TASK TO CARRY OUT. In the material below, replace "pixels" with "px" and reproduce every line with no other changes. Omit the pictures from your output.

RAW RECORDS.
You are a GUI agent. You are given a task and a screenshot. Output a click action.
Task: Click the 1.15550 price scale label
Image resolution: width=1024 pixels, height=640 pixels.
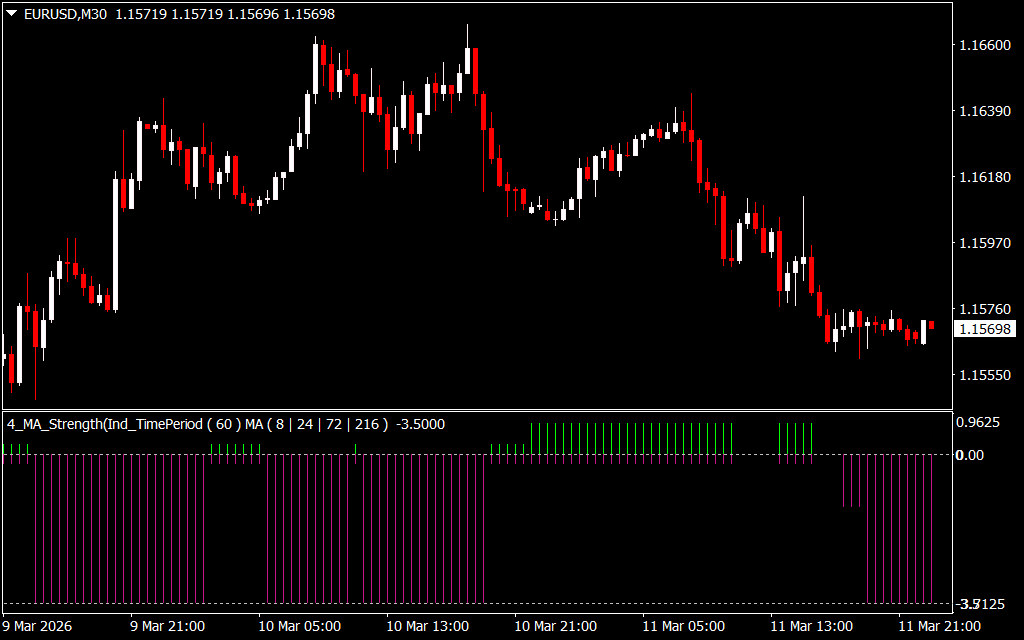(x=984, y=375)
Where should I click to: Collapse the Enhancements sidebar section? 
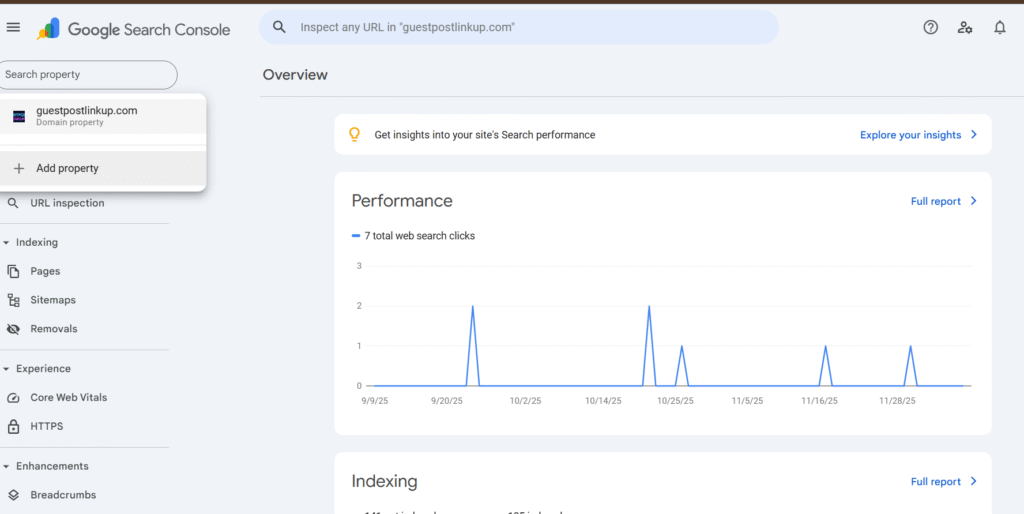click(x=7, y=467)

TASK RESULT.
You are a GUI agent. You are given a task and a screenshot. Output a click action.
Task: Click the 1.15550 price scale label
Image resolution: width=1024 px, height=640 px.
(x=984, y=375)
Where should I click to: Collapse the Enhancements sidebar section? 
click(x=7, y=467)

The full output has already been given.